Advanced Computer Vision
I developed and taught this course, which was a follow-on to the introductory course, at the graduate level. It covered the topics of structure and motion estimation, segmentation, object detection and recognition, and tracking, using classical methods as well as deep learning methods. I used Python, OpenCV, and PyTorch for demonstrations and assignments.
In my courses, I emphasize hands-on work, and have the students work in pairs during class to complete lab assignments, usually one per week. Students also do programming assignments, and an independent final project of their own choosing.
Topics
Review of image formation, transformations, edge and line detection
Mathematical methods: linear and non-linear least squares, singular value decomposition
Direct linear transform
Estimating uncertainties in derived quantities
Essential and fundamental matrix
Structure from motion
Bundle adjustment
Stereo vision
Classification using decision trees, boosting, SVM
Convolutional neural nets: architecture, training
CNNs for object detection
Transfer learning
Example Assignments
Essential Matrix
This assignment was to detect and match features between two images and compute the essential matrix. Using the essential matrix, compute the relative pose between the cameras. The students also computed the true distance between the cameras, given that the window in the picture was of a certain known width.
First image, with epipolar lines.
Second image, with epipolar lines.
Structure from Motion
This assignment was to reconstruct camera poses from a sequence of six images, and determine the true size of the box, given the known size of the $20 bill in the picture.
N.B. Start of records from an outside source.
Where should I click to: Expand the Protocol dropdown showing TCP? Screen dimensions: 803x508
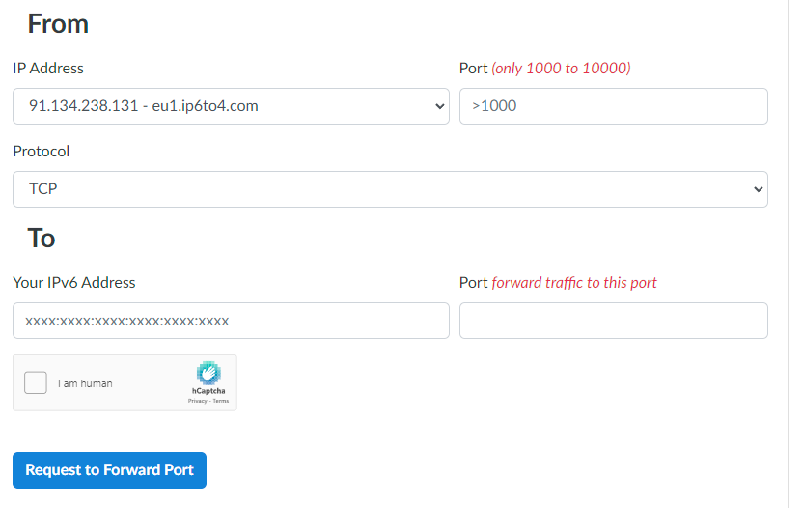pyautogui.click(x=390, y=189)
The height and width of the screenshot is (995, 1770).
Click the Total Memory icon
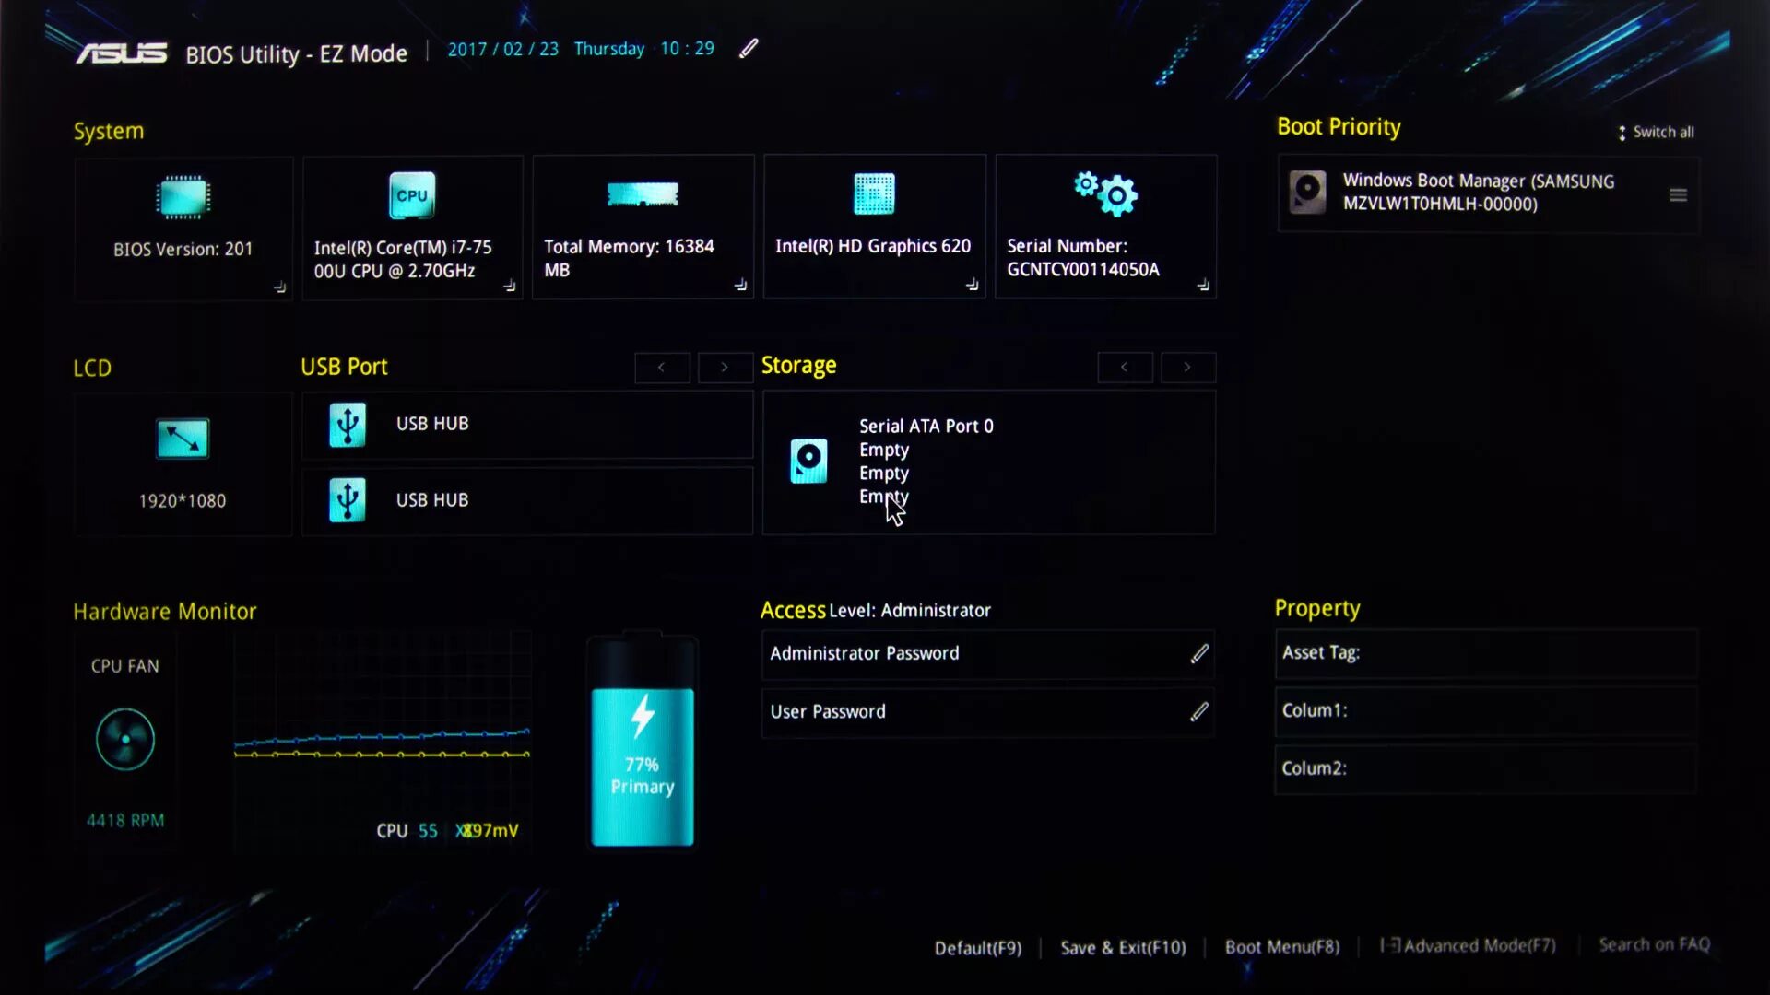[x=643, y=194]
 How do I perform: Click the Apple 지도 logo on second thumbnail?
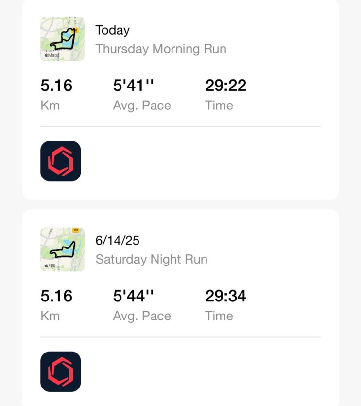(x=50, y=265)
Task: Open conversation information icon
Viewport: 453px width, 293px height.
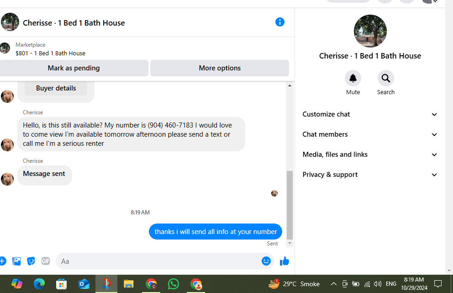Action: tap(279, 22)
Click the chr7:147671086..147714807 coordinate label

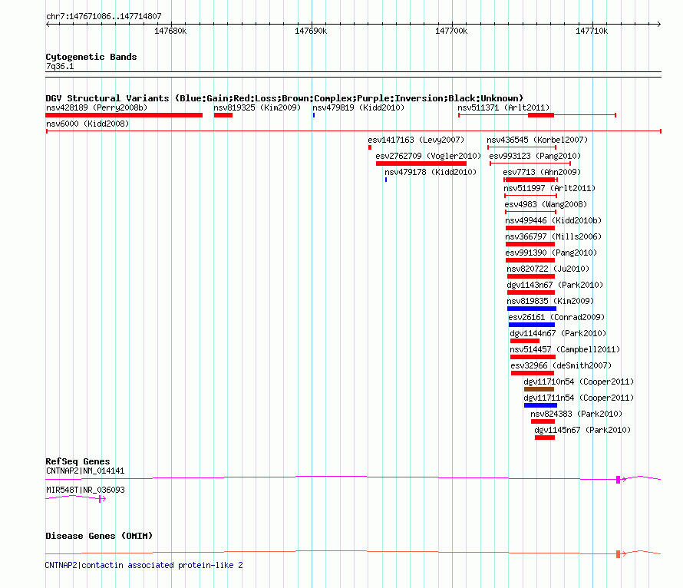click(x=103, y=15)
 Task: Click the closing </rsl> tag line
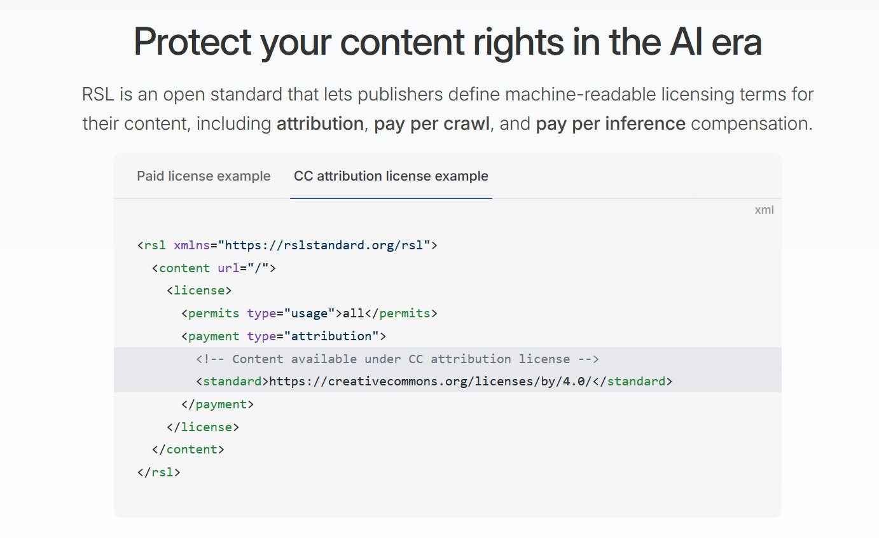pos(159,472)
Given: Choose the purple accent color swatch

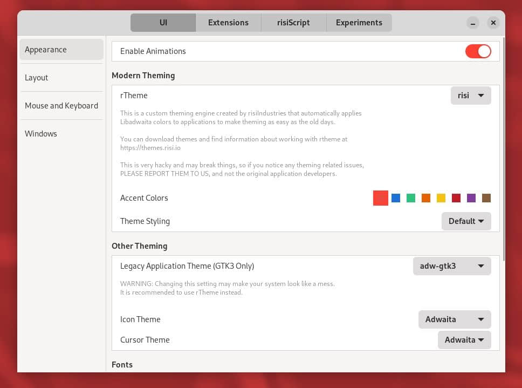Looking at the screenshot, I should coord(471,198).
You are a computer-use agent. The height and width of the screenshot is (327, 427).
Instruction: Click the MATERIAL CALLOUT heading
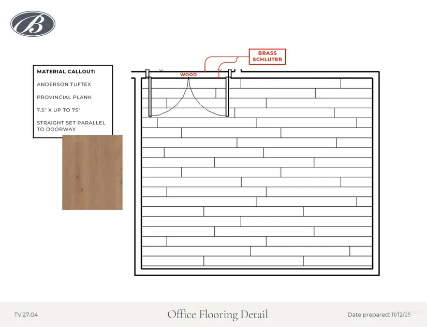coord(66,72)
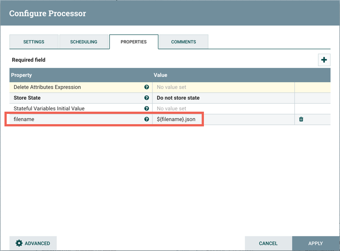Click the Value column header
340x251 pixels.
point(161,75)
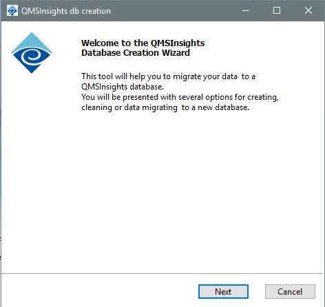Click the small QMSInsights icon in title bar
This screenshot has height=307, width=325.
[12, 10]
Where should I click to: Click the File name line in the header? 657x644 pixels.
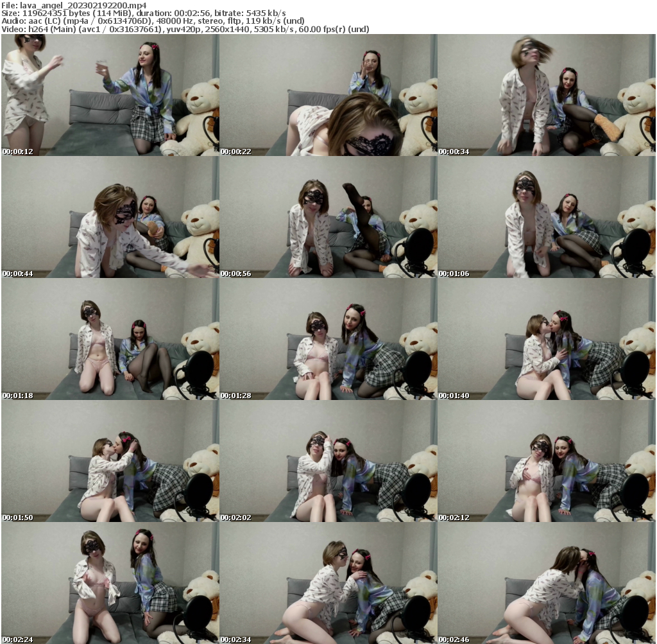pyautogui.click(x=74, y=4)
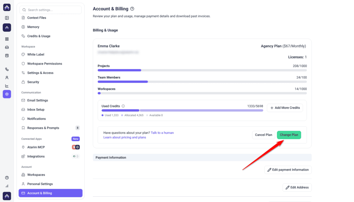Click the Cancel Plan button
The height and width of the screenshot is (202, 354).
click(x=263, y=135)
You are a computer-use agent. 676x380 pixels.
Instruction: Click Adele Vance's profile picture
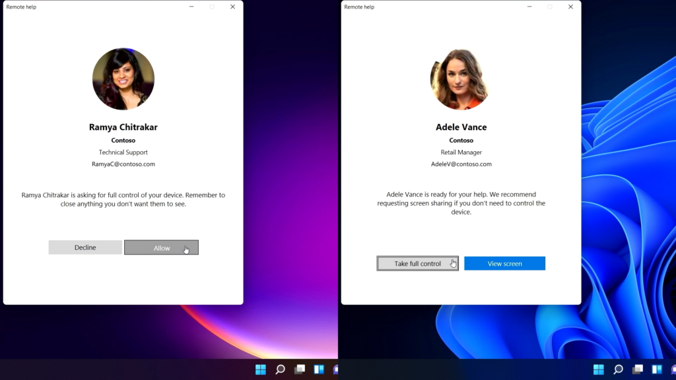pyautogui.click(x=460, y=79)
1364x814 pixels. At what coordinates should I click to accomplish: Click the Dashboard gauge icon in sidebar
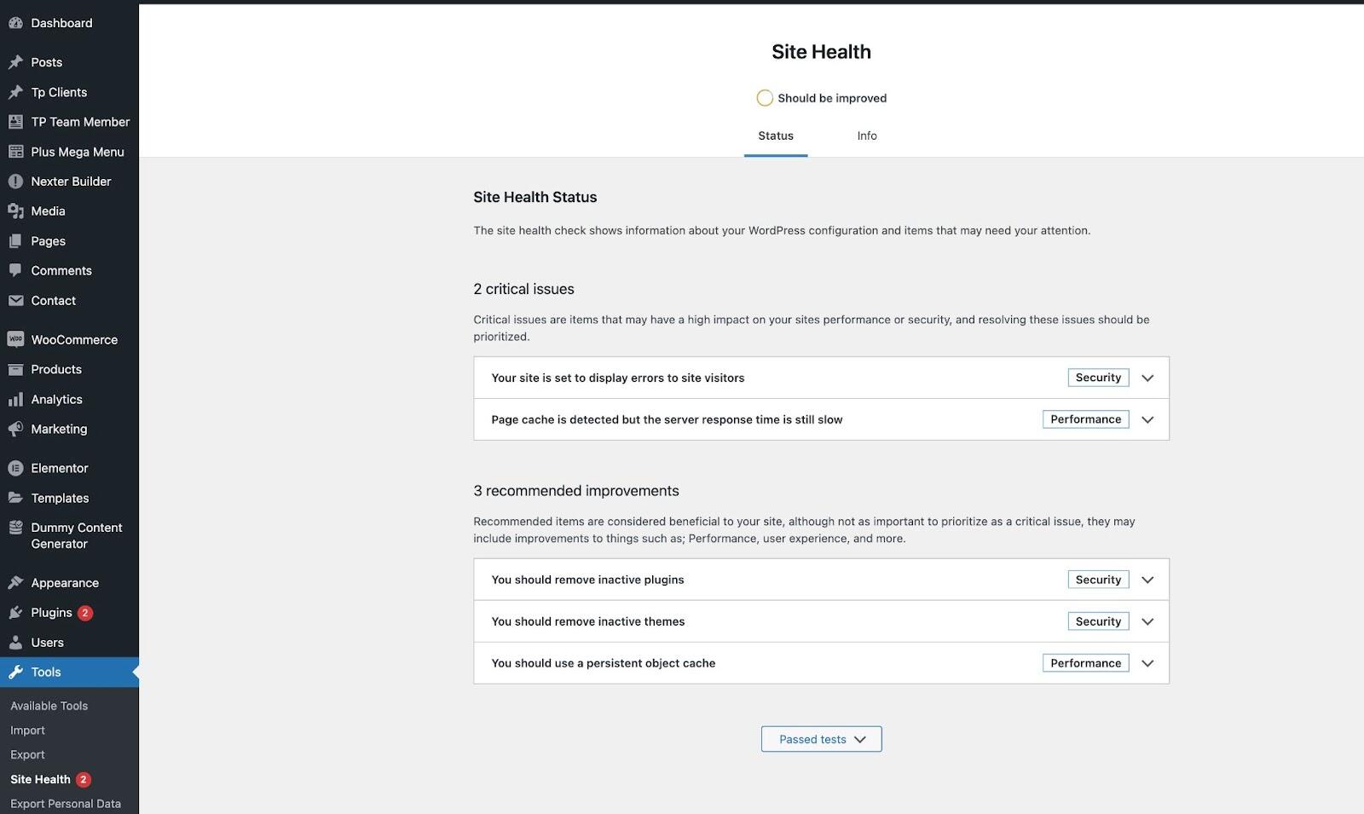15,23
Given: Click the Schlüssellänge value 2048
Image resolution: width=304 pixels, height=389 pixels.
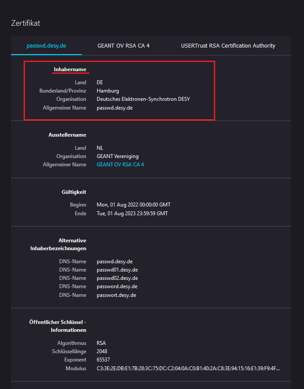Looking at the screenshot, I should (x=102, y=351).
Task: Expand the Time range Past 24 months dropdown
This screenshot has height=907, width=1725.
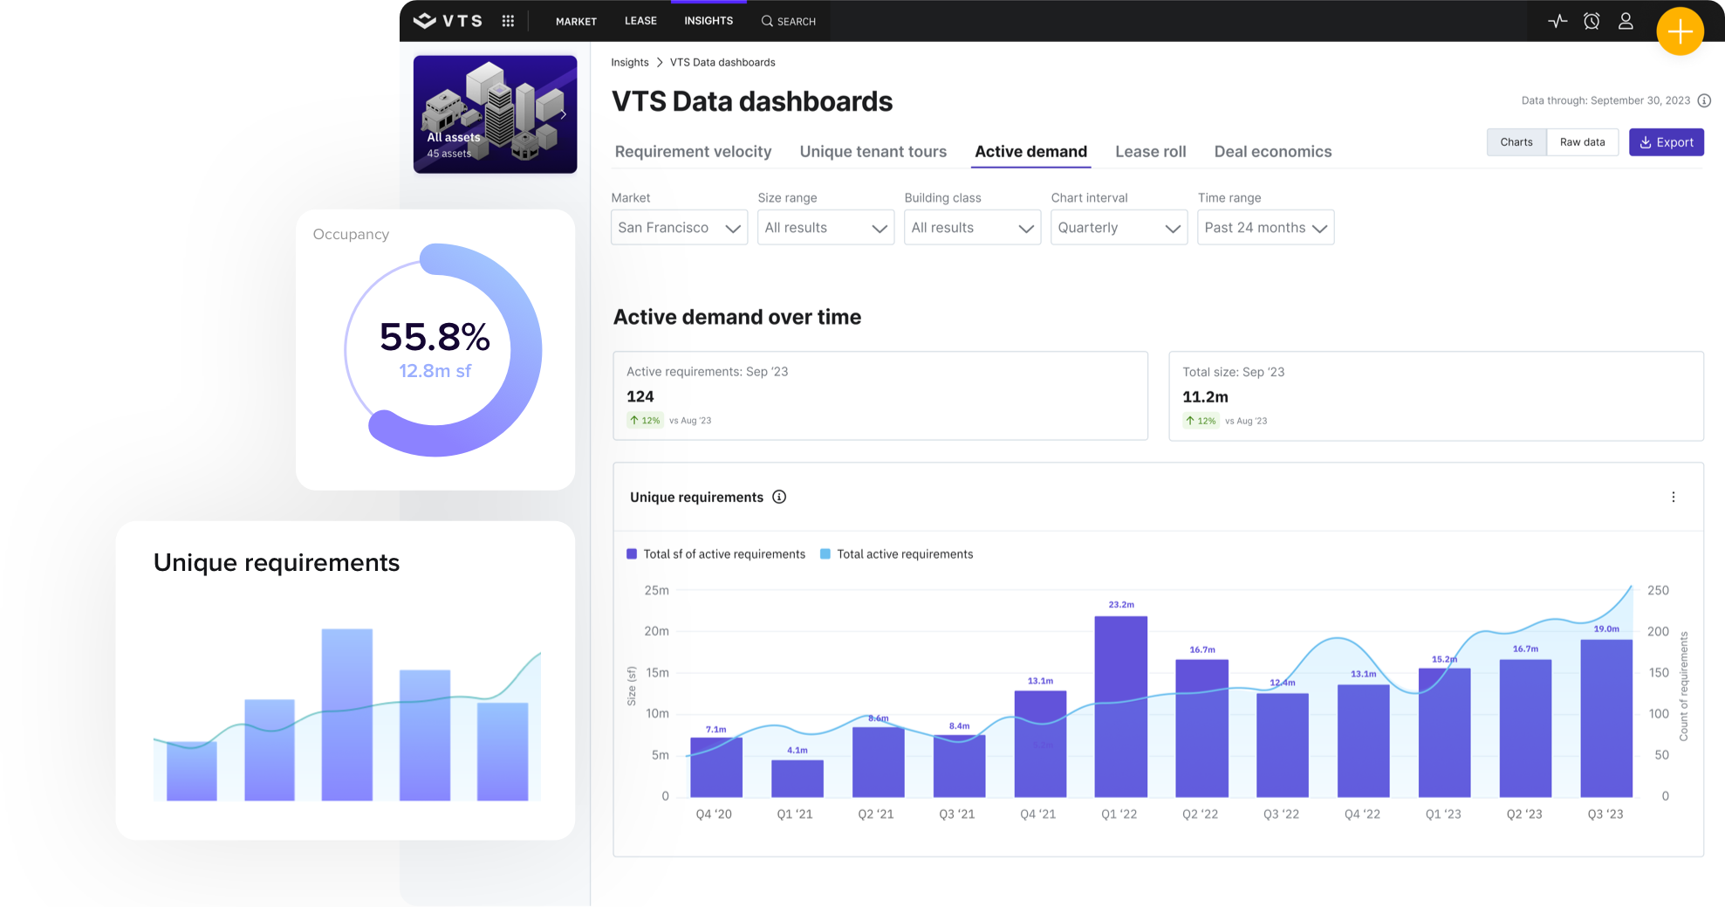Action: [1265, 228]
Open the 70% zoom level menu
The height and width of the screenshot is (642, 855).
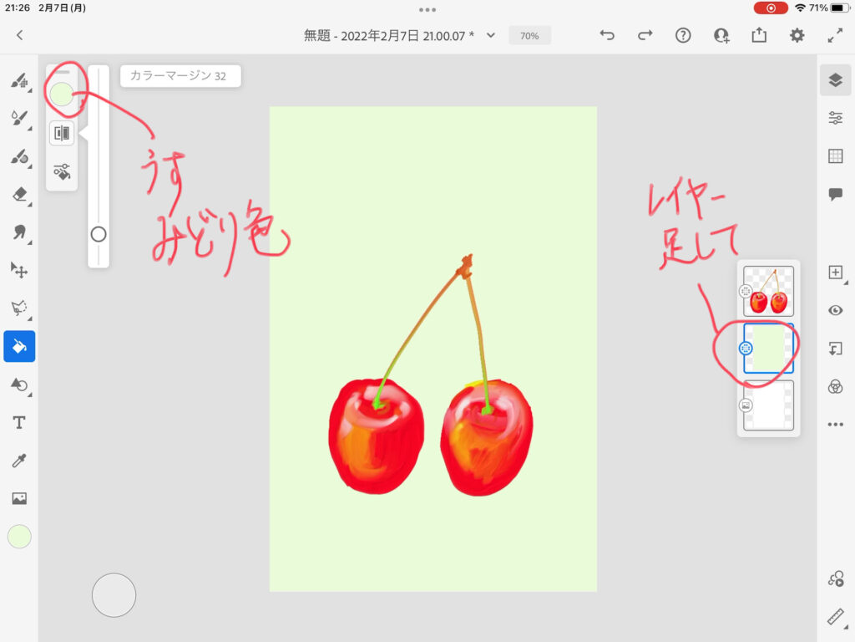pyautogui.click(x=529, y=36)
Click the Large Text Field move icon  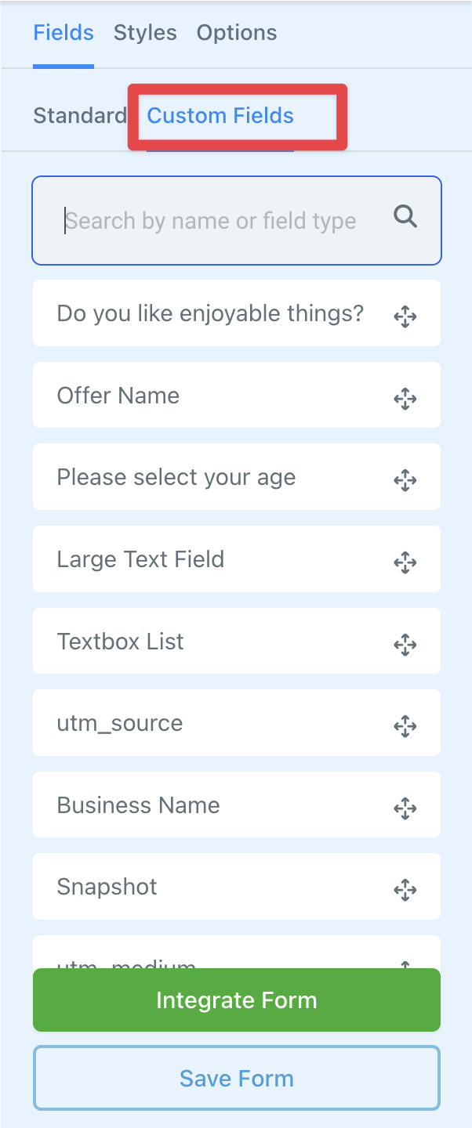405,562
One of the images, with the “ground control points” marked.
Reconstructed camera poses and 3D point positions.
Object Detection
This assignment was to train a boosting classifier to recognize room signs in our campus building, using HoG features. The images below show successful detections on two test images.
Example Final Projects
Artifact Image Search
This project by Alexander Dodge and Daniela Machnik had two parts: (1) Given an image of an ancient artifact such a lamp or bowl, find similar objects in a database of artifacts. (2) Place the artifact into a scene using correct perspective projection. For the first part, they used a CNN to generate a set of deep descriptors that were matched to a database. For the second part, the method finds vanishing points and computes the vertical planes in the scene. They can then warp a planar object to simulate its placement on a wall. See their slides for their class presentation.
Given the query image in the top left, the method finds the closest matching images in the database.
Detected lines are used to find vanishing points.
Artifacts are placed in the image.
Sudoku Solver
This project by Miguel Ruiz was to detect a Sudoku board from an arbitrary image, rectify it, and identify all cells. It then used a neural net model to recognize the digits that were present. After all digits have been classified, the unsolved board is fed into a Sudoku solver program which outputs the solved board as a string. Finally, the output string is parsed and the original board is displayed to the user with the solution overlaid on top. See his slides for his class presentation.
Input image (left), rectified image (center), solved puzzle (right).